> [Work instructions]
1) In the passage about Congressman Jared Polis's dispensary invitation, what was the date of his letter to Obama and Reid?
2) Pick up the passage about Congressman Jared Polis's dispensary invitation right after its final sentence and carry it forward.

Earlier this month, Congressman Jared Polis extended a headline-grabbing invitation to President Barack Obama and Senate Majority Leader Harry Reid. In a Jan. 23 letter addressed to two of the most powerful men in Washington and the Democratic Party, the Colorado Democrat said Obama and Reid should accompany him on a tour of one of his state's recently opened marijuana dispensaries.
"I would like to extend an invitation to both of you to visit Colorado and join me to visit a legal dispensary and grow operation to see how the law is being implemented in the state," Polis wrote. "I am confident that when you see Colorado's work to implement the law while protecting children and raising revenue for our schools firsthand, we can begin to make similar efforts on a federal level."

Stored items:
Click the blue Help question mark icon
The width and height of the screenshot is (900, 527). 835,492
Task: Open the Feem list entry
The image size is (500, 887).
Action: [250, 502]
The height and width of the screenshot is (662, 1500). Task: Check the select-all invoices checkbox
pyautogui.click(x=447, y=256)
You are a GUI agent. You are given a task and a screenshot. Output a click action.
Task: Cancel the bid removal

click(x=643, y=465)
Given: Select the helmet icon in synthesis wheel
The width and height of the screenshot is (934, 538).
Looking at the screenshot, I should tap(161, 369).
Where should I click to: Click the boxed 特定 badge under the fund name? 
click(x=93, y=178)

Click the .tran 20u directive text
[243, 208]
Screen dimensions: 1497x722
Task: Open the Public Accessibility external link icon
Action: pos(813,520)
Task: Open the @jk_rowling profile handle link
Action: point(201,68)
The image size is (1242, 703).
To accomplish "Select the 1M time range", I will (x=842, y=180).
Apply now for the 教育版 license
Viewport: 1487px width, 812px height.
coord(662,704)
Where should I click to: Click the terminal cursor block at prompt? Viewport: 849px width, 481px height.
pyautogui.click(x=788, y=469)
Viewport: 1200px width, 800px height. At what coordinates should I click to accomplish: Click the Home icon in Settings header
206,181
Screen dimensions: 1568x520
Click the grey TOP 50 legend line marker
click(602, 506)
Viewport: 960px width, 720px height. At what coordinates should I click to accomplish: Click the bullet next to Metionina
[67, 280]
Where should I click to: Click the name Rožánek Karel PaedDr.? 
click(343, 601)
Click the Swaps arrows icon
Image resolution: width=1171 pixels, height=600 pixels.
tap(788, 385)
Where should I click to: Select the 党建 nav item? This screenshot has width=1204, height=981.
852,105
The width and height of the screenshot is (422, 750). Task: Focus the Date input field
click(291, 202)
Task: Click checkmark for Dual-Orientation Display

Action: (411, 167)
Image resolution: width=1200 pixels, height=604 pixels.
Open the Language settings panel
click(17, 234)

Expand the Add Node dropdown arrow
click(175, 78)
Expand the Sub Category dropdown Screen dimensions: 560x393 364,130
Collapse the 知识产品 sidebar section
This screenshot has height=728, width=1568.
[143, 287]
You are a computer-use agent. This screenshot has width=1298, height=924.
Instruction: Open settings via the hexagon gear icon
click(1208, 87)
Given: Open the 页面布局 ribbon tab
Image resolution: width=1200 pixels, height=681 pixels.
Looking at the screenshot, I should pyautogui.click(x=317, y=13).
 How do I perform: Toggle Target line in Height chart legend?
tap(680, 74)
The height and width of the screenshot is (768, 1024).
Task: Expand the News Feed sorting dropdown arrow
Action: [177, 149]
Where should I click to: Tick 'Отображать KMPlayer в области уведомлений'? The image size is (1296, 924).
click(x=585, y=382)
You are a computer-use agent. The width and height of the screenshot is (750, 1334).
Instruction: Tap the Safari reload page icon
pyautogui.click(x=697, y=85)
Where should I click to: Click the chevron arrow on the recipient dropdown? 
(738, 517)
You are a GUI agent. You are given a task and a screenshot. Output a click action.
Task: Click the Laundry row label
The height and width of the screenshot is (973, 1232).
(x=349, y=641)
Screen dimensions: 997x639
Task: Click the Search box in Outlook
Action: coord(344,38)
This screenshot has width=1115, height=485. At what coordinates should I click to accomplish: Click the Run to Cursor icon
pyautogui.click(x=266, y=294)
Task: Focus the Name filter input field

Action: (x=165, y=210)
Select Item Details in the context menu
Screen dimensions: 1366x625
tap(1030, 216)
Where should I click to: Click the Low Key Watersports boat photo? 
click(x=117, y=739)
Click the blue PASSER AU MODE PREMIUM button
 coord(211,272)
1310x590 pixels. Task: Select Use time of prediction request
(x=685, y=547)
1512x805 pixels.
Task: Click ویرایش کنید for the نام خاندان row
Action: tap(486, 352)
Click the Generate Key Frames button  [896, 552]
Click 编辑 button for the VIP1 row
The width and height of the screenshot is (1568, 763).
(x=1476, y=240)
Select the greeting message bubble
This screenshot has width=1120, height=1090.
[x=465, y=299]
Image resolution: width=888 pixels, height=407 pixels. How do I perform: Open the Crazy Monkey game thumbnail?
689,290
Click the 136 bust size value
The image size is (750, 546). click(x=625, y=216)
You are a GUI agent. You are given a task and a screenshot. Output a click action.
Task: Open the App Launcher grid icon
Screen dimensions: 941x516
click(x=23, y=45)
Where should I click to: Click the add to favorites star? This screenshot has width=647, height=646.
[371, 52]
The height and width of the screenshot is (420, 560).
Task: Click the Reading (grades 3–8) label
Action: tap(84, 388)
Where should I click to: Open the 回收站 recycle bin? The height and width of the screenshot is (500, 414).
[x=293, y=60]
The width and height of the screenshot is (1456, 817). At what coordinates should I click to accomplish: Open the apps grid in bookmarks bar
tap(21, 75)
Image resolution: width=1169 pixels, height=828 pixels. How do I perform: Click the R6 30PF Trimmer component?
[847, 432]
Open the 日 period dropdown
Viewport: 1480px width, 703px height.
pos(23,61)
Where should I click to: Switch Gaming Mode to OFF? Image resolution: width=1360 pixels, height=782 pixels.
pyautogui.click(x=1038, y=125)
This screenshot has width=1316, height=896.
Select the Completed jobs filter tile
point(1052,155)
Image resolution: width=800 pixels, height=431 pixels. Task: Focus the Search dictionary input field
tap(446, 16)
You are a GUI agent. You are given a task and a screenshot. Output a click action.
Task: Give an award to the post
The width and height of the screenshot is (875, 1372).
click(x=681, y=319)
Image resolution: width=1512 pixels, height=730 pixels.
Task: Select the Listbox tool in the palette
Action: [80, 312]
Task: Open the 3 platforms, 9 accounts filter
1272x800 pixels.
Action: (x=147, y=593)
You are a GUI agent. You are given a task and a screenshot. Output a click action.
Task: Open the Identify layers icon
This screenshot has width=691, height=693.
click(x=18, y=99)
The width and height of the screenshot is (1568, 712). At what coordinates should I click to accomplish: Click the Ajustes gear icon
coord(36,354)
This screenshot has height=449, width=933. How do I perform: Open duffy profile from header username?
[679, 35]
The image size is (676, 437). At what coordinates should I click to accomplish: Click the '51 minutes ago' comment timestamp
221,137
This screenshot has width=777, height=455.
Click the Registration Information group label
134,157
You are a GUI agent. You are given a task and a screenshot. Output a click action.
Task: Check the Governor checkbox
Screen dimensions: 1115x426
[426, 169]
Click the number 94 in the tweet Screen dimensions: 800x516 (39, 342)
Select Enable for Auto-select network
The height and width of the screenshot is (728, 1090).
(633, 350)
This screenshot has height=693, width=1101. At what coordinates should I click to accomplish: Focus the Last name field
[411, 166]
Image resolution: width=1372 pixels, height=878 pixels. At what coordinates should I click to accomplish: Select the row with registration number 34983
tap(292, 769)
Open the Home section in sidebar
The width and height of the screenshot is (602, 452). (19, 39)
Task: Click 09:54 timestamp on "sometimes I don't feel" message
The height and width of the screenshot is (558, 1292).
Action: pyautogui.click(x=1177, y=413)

> [Exercise answers]
1) Jan. 23

2)
Polis, who is the most senior out member of the House of Representatives, has become a champion of marijuana decriminalization since arriving on Capitol Hill in 2009. Having declared that America is losing the war on drugs, Polis has argued that the federal government should stay out of the business of telling states what they can and cannot do when it comes to decriminalizing pot.
"Congress should simply allow states to regulate marijuana as they see fit and stop wasting federal tax dollars on the failed drug war," Polis has said.
This anti-big government view, which Polis has said stems from the failure of a national prohibition of alcohol during the 1920s and 30s, became particularly significant when 55 percent of Colorado voters approved a constitutional amendment in November 2012 permitting recreational use of marijuana for adults over the age of 21. In August, the Justice Department announced they would not challenge Colorado or any other state that chose to decriminalize marijuana, instead focusing their resources on drug trafficking and protecting children. On Jan. 1, retail marijuana went on sale to the Colorado public with a 25 percent state tax, plus an additional 2.9 percent state sales tax. As one of the most heavily taxed consumer products in Colorado, marijuana sales are expected to generate $67 million a year in tax revenue, with $27.5 million of that designated for school construction.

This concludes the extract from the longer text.